今こそ考えたい、政党のリーダーの選び方

その場かぎりの「選挙の顔」だけでは有権者には響かない

 

「小泉劇場」は特別?――リーダー公選への条件

政党のリーダーを選ぶ選挙といえば、2001年の小泉純一郎自民党総裁の誕生を思い出す方が多いかもしれない。最大派閥を形成し、当初国会議員の圧倒的な支持を受けていた橋本龍太郎氏を、一般党員からの支持を得て破った、実質的な「総裁公選」だ。

しかし、これは例外、政党のリーダーは選挙の体裁をとっても密室で選ばれるもの、という印象がやはり強いだろう。

政党リーダーの選出についてまず考えるべきは、誰が選挙権を持つのか、つまり有権者の範囲である。

牧原出『権力移行』、自民党長期政権から最近の政権交代までの権力の移行を分析することで、日本のリーダーシップの継受を明らかにする好著(2013年、NHK出版)

最も狭くとれば、政党の限られたメンバー・長老という人々が有権者となり、リーダーを選ぶ。長期政権にあった自民党では、この方法がしばしば用いられてきた。三木武夫氏を選んだ「椎名裁定」や竹下登氏を選んだ「中曽根裁定」などだ。

限られたメンバーによるリーダー選出は、権力の移行を円滑にし、混乱を最小限にとどめる。
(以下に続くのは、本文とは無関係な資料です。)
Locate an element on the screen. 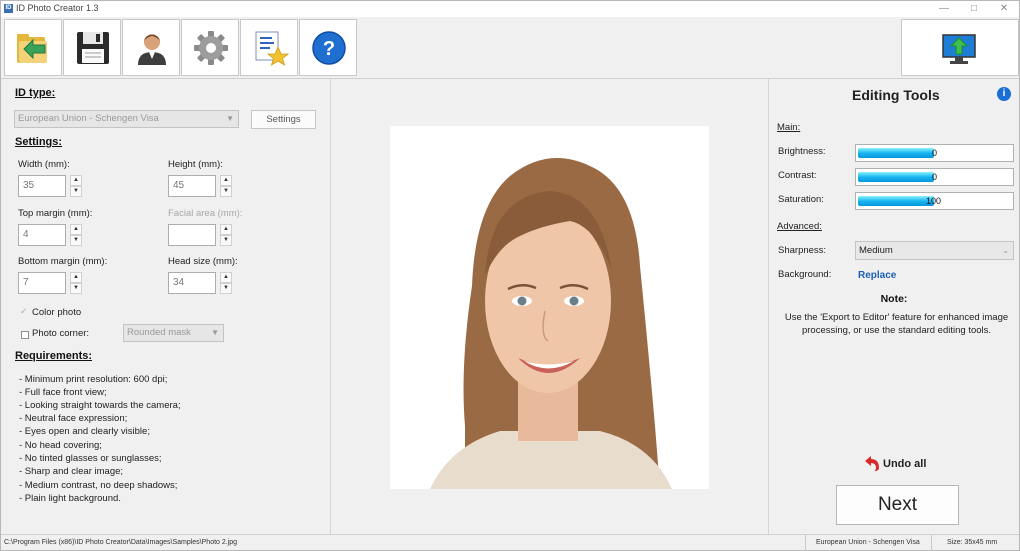 Image resolution: width=1020 pixels, height=551 pixels. contrast-slider: 0 is located at coordinates (934, 177).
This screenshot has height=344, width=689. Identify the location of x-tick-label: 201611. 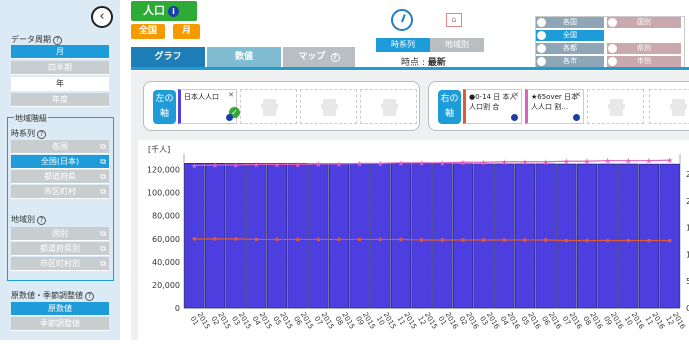
(654, 323).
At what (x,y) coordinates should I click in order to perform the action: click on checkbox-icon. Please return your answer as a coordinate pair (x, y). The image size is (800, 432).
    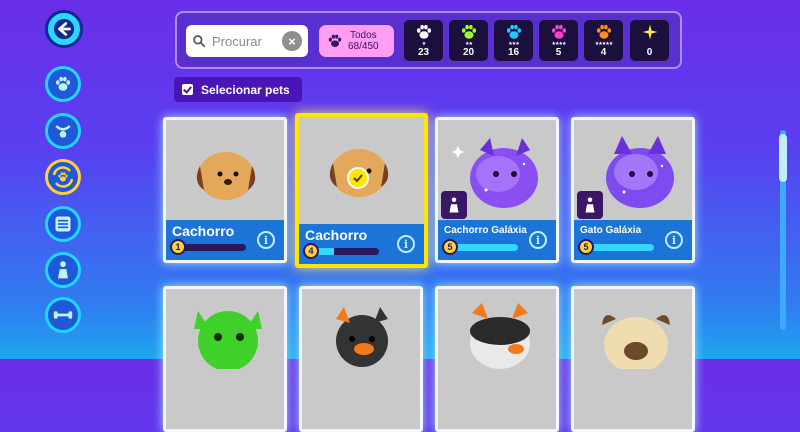
    Looking at the image, I should click on (188, 90).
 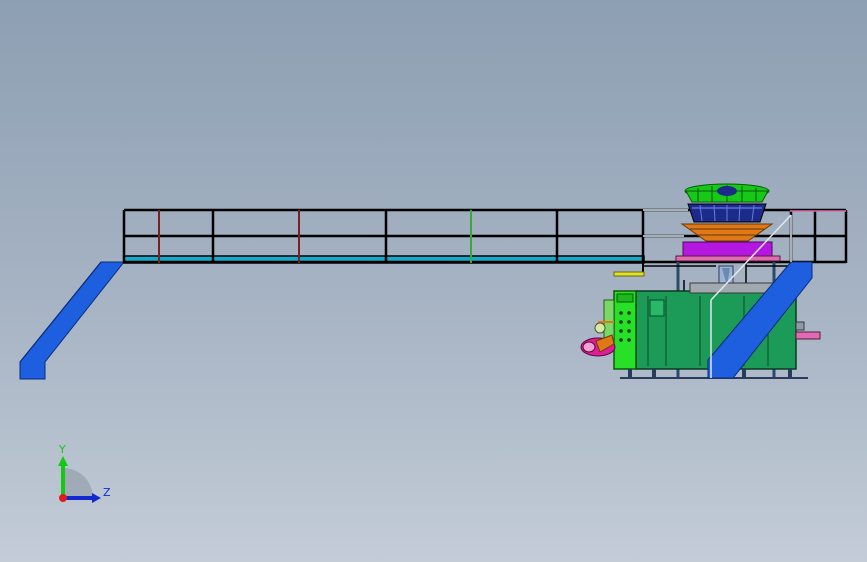 I want to click on z-axis-label: Z, so click(x=107, y=492).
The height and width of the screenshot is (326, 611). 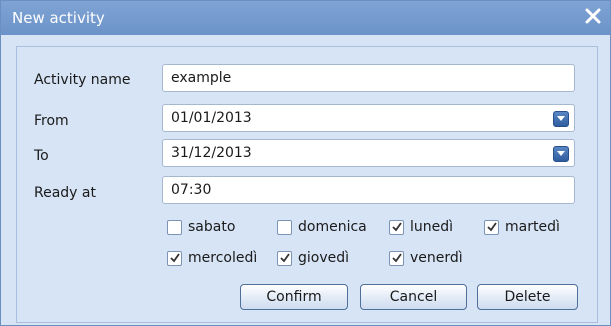 I want to click on checkbox-mercoledi: mercoledì, so click(x=212, y=258).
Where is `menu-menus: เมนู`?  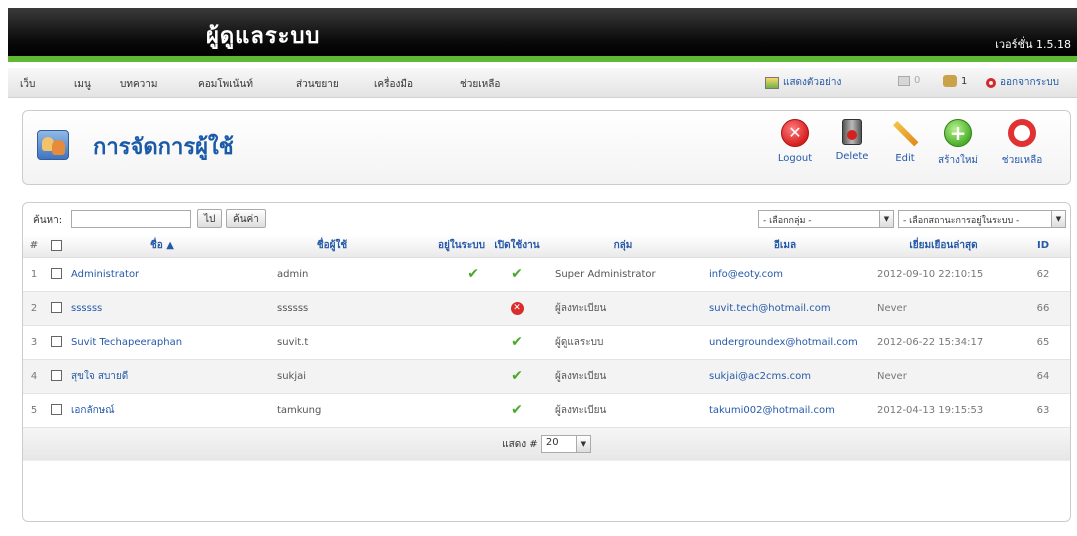
menu-menus: เมนู is located at coordinates (82, 84).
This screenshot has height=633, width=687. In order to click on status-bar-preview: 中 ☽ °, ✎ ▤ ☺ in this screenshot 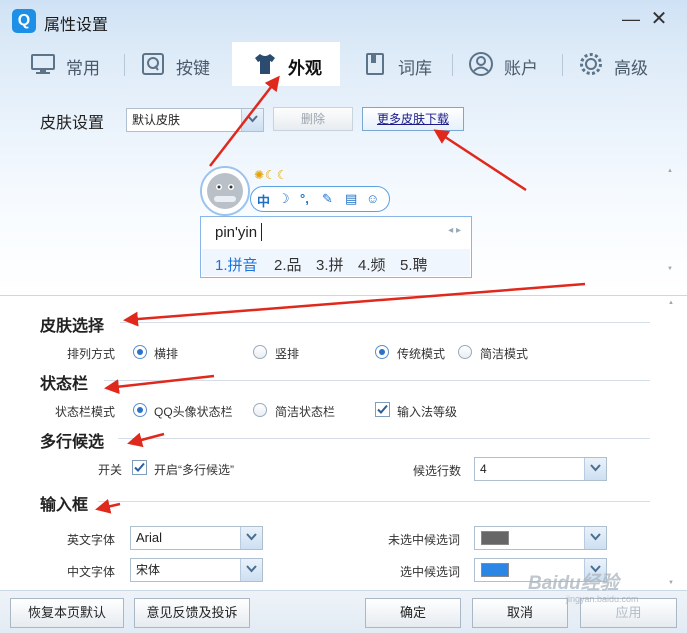, I will do `click(320, 199)`.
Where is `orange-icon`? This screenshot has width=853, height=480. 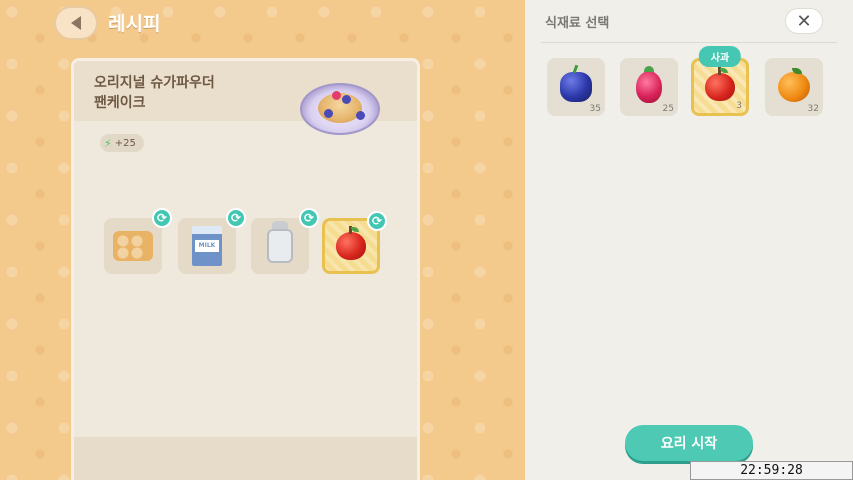
orange-icon is located at coordinates (794, 85).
しかし、常に不透明で非民主主義的であるという批判は免れない。 

小渕恵三首相の急病を受けて、いわゆる「5人組」が後継を選定したとされるケースでは、その不透明さが、選出の正統性を揺るがし、森喜朗首 相は在任中低支持率に悩み続けることになった。
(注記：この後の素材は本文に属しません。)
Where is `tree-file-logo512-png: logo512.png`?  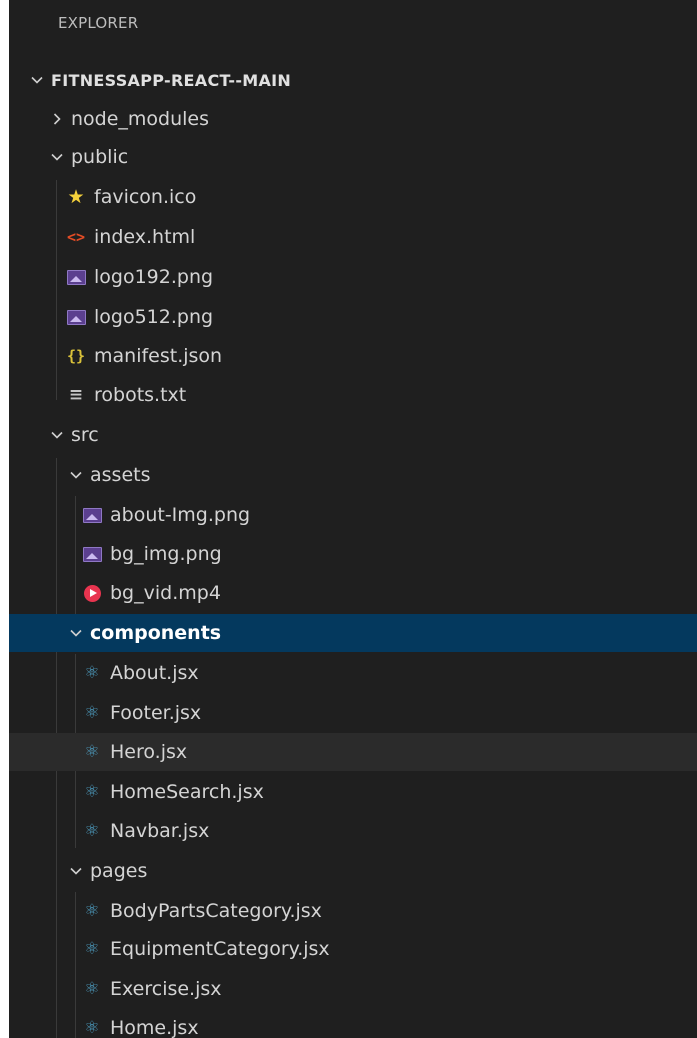
tree-file-logo512-png: logo512.png is located at coordinates (353, 317).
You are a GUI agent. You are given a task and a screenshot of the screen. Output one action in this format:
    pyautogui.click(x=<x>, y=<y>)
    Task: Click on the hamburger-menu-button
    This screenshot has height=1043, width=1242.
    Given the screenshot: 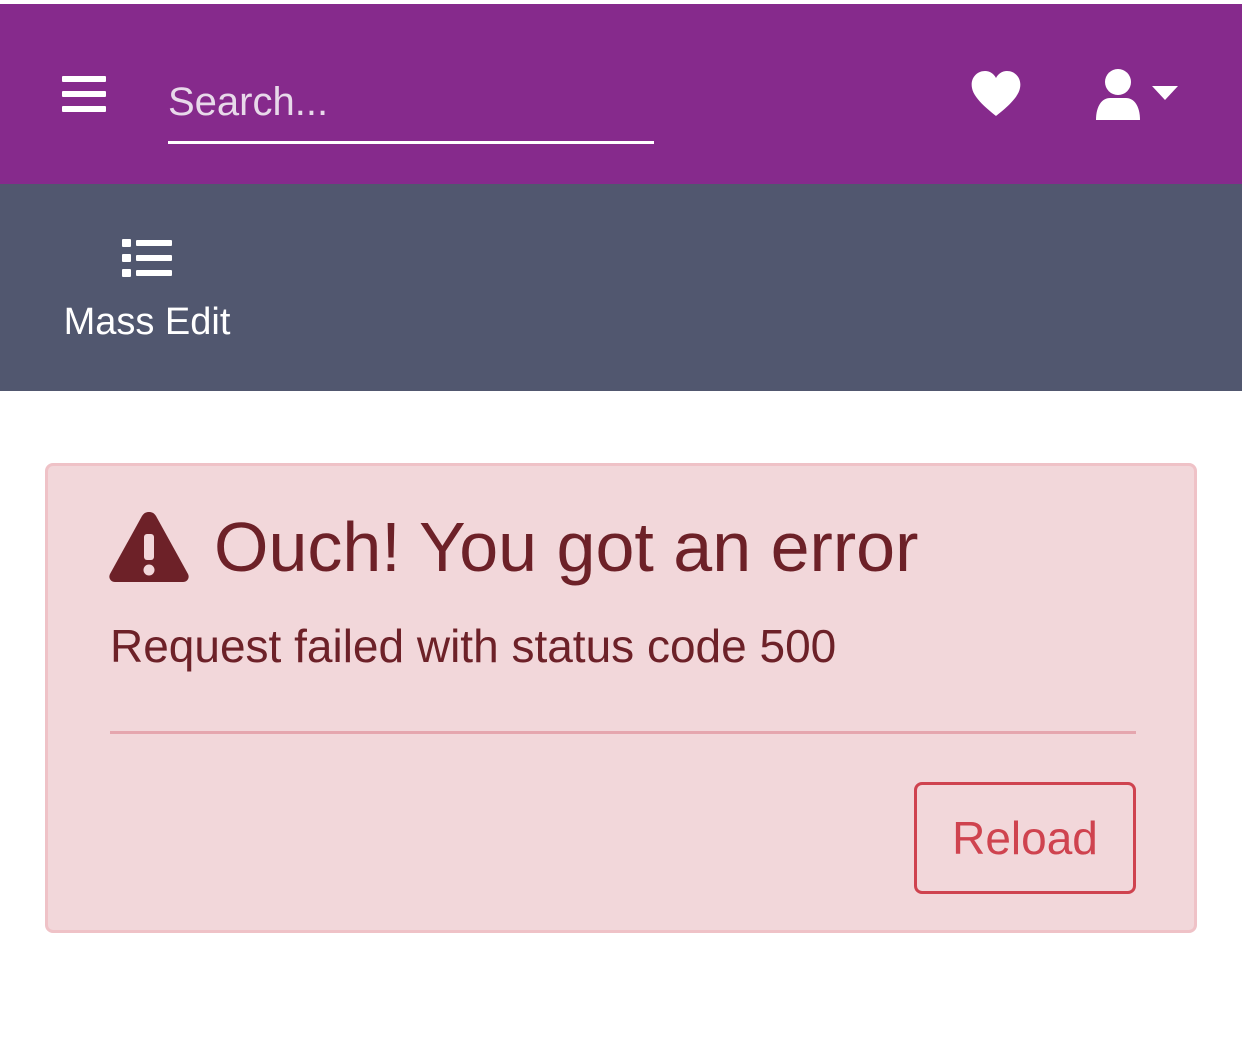 What is the action you would take?
    pyautogui.click(x=84, y=94)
ただし、最近ではこのような「密室」での選出はあくまで例外的である。現在の自民党・民主党の党首選出規定では、国会議員に加えて両党の党員 やサポーターも投票に参加できることになっているからだ。

自民党は都道府県ごと、民主党は小選挙区ごとに一般党員などの票を集計し、国会議員票との合計で党首を選ぶのだ。